Will HeartBleed Convince the Public to Be More Secure?

By Kevin Hamel


More shocking than HeartBleed and so many other cybercrime exploits is the following nugget from Verizon’s 2013 Data Breach Investigations Report: “Most point-of-sale breaches could have been prevented if basic steps had been taken to enhance security.”

What are the basic steps that virtually every consumer and corporate computer user could take?

  • Resetting passwords from the factory defaults.
  • Not using social media accounts on payment systems.
  • Keeping the payment system separate from corporate email and other functions.

None of these steps is difficult, and considering the enormous consequences of not taking them – billions stolen, trust eroded, product and service opportunities squandered – it is more important than ever to convince the general public to embrace the key tenets of cyber security.

Now is the time to reintroduce “defense in depth” – a concept that has minimized the potential damage of cybercrime for years. Bank regulators look for defense in depth – also known as “layered defense” – during examinations. Perhaps non-regulated industries as well as the general public should adapt defense in depth, too.

Here’s how defense in depth can protect consumers and organizations:

Most cybercrime incidents require a series of missed security opportunities in order to succeed.
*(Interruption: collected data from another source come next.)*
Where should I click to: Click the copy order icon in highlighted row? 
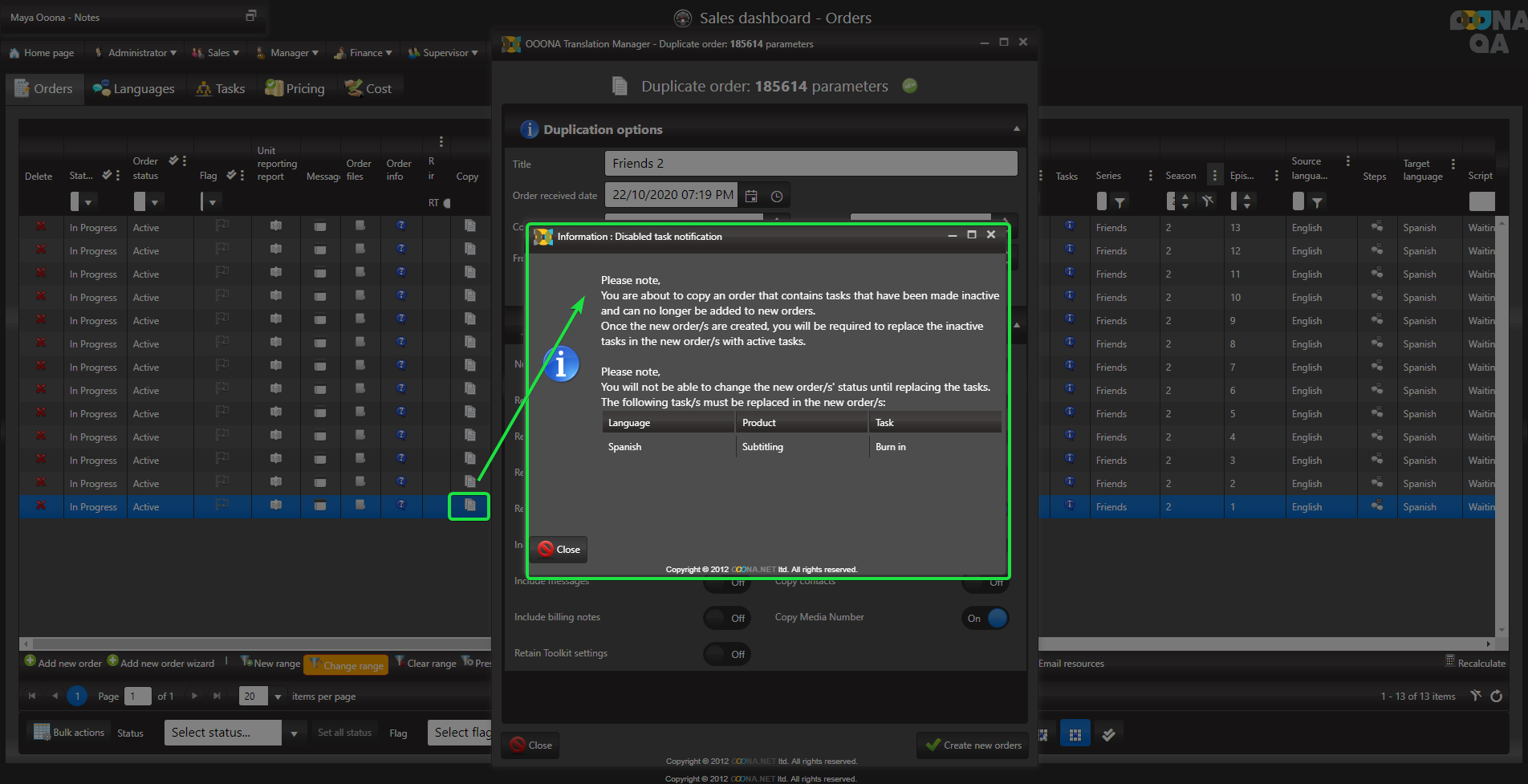click(469, 506)
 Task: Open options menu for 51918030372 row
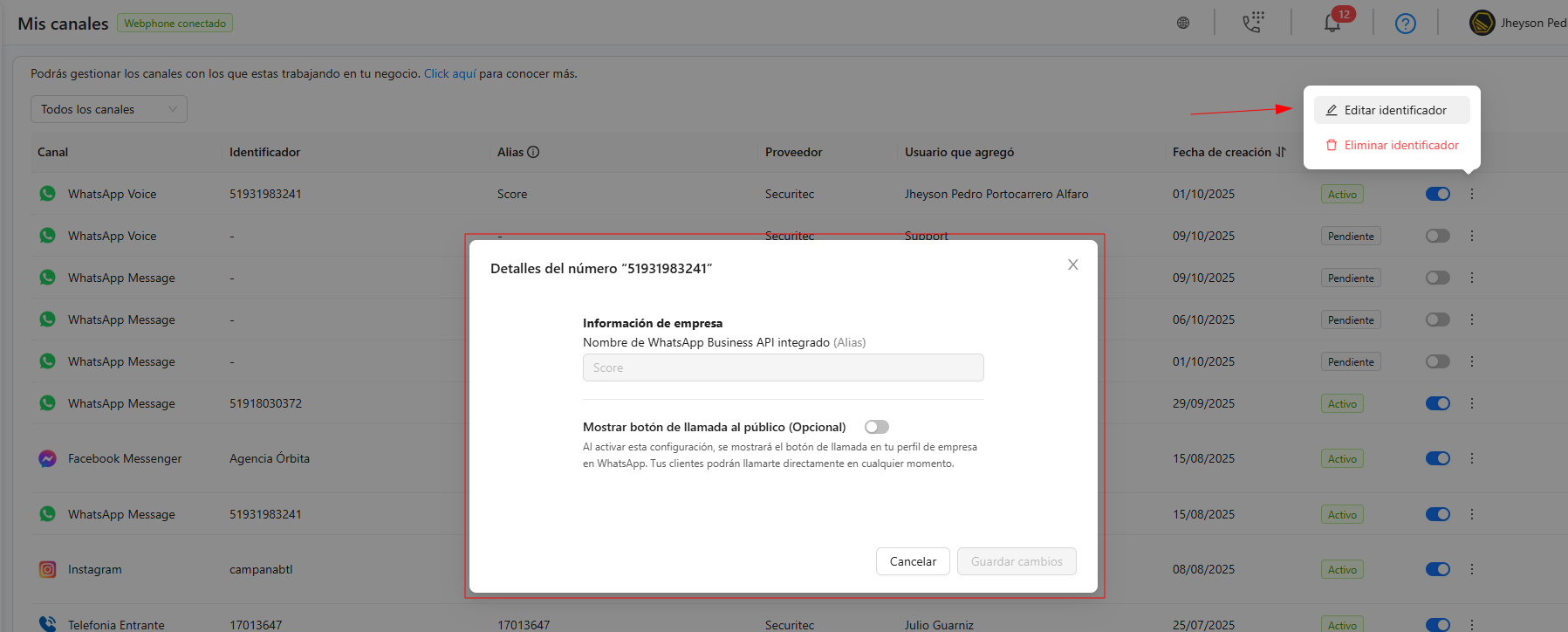coord(1471,403)
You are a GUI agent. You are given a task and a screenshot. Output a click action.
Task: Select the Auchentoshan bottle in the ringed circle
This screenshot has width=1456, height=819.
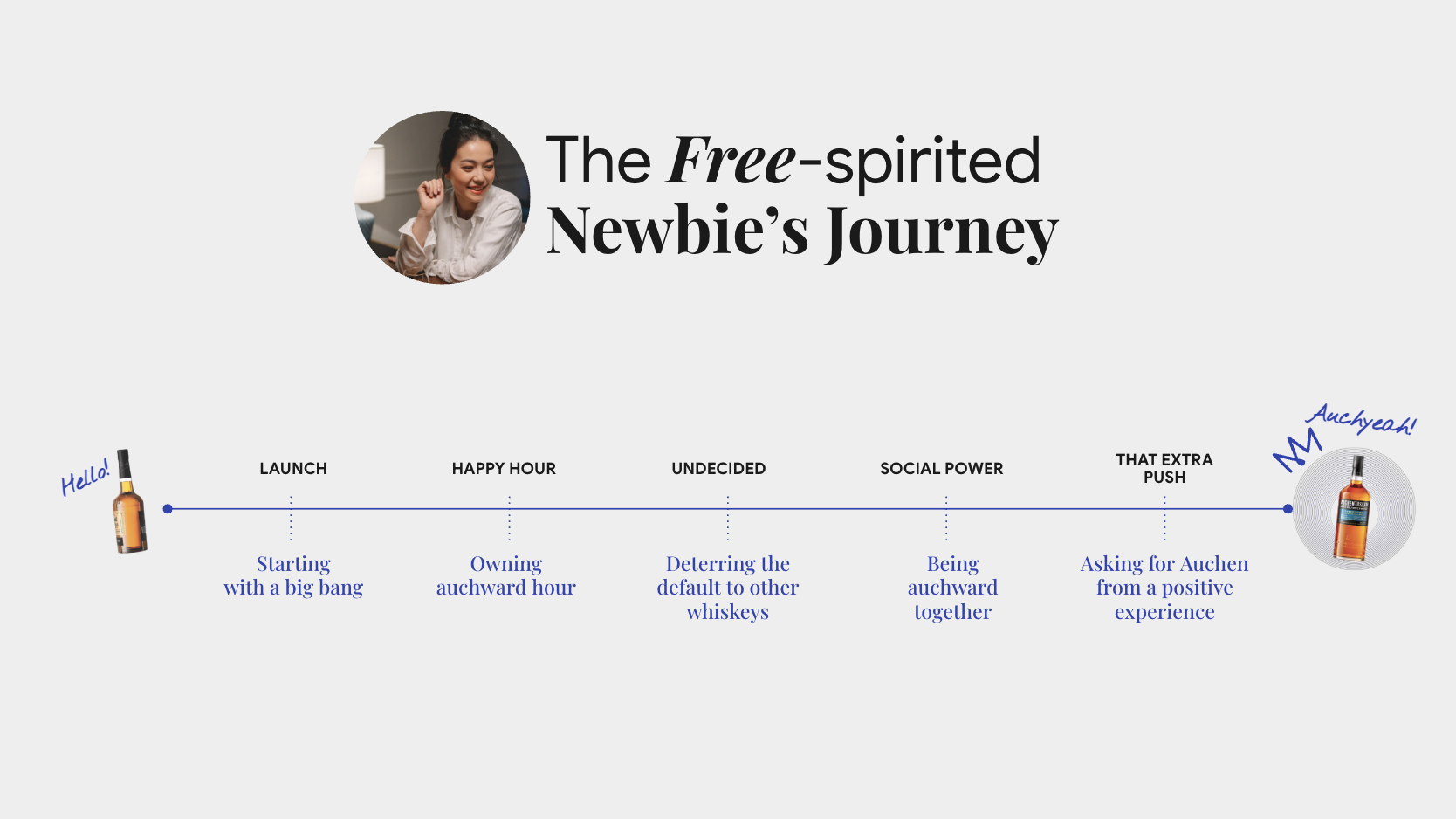(1353, 509)
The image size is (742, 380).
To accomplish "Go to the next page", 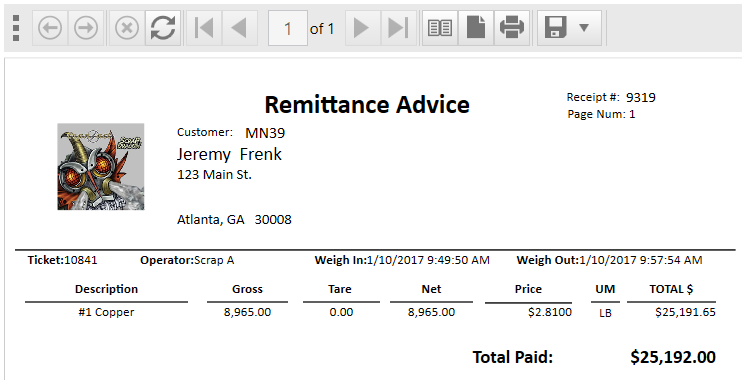I will point(362,28).
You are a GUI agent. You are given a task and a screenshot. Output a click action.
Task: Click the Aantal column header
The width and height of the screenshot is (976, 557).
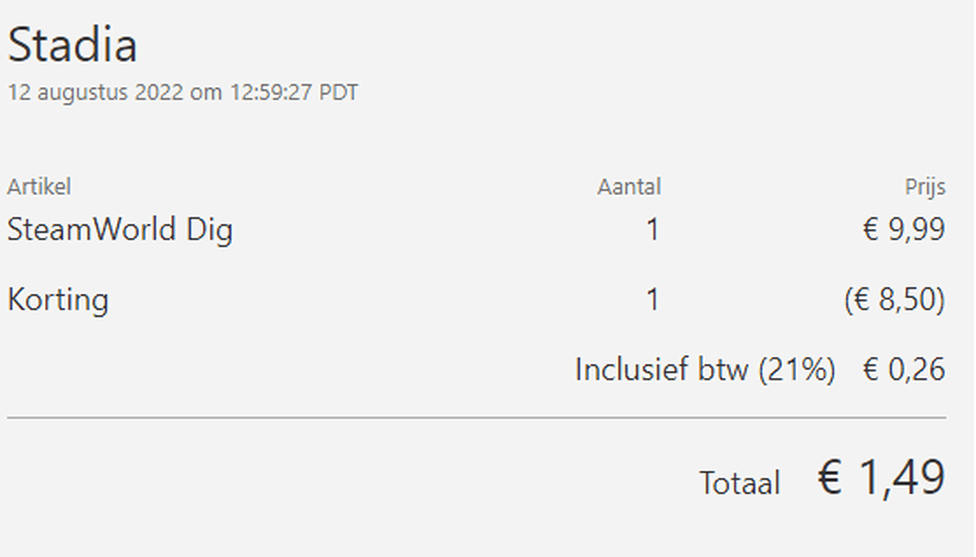[629, 187]
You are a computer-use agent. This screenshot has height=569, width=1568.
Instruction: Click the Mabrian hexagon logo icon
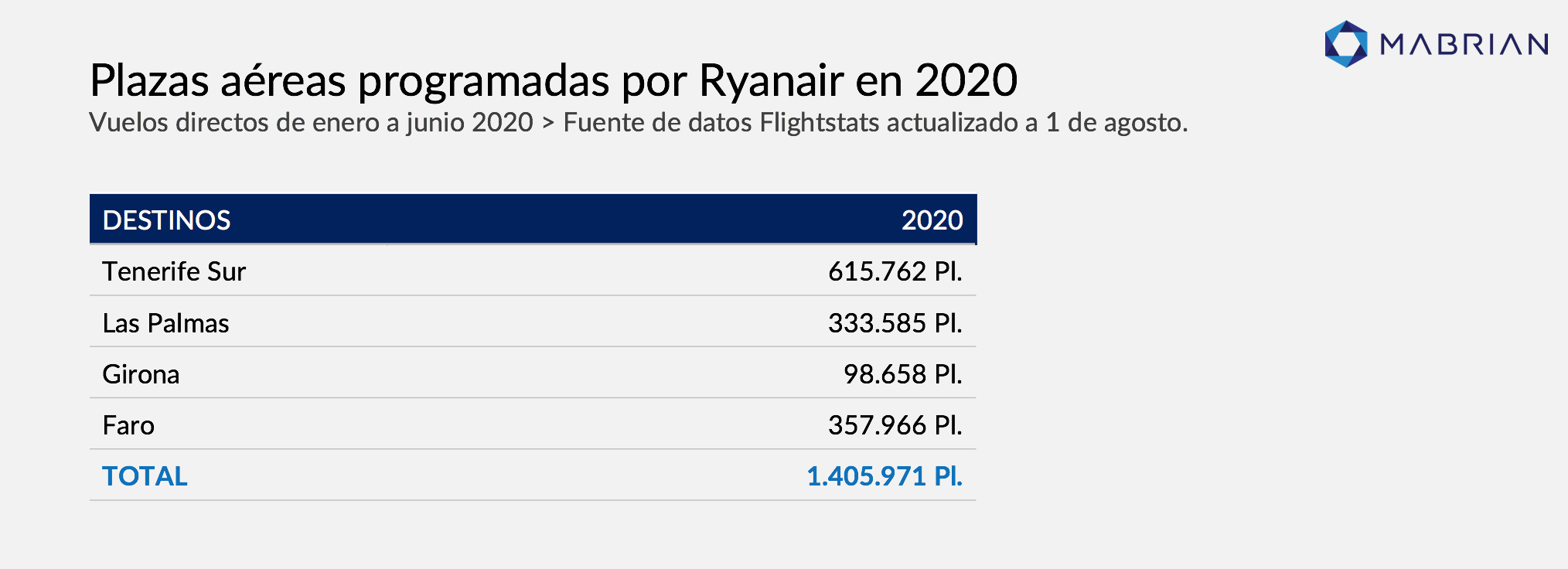pyautogui.click(x=1346, y=44)
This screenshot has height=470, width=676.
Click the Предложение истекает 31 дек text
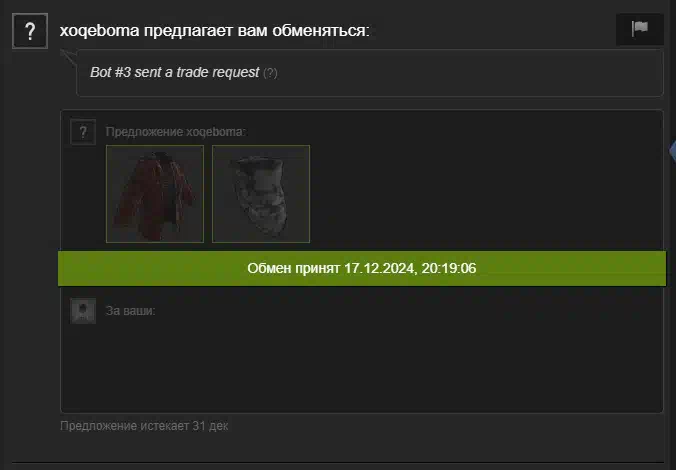pos(144,426)
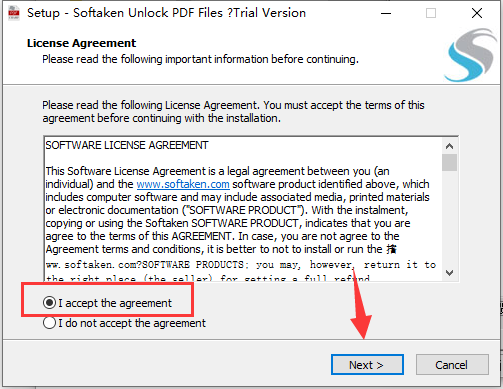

Each step in the commission of a cybercrime actually provides an opportunity to stop the criminals from succeeding.

Let’s look more closely at the major steps and the missed opportunities to thwart the attack:

  • A phishing email arrives in a user’s email box. Opportunity missed: Filters to detect and delete questionable emails not in place.
  • The user clicks on a link in the phishing email. Opportunity missed: User education sessions on recognizing and not opening suspicious emails didn’t take hold.
  • The exploit “phones home” to its controlling computer for further instructions. Opportunity missed: Filters can detect and disable most communications with known criminal computers.
  • The exploit installs malware. Opportunity missed: User is logged in as “administrator” – this opens the door for a criminal to install software. As a regular user, this is more difficult to accomplish.
  • The exploit takes control of the user’s system. Opportunity missed: System wasn’t current with the latest software updates – these prevent criminals from taking advantage of software “errors,” also known as vulnerabilities.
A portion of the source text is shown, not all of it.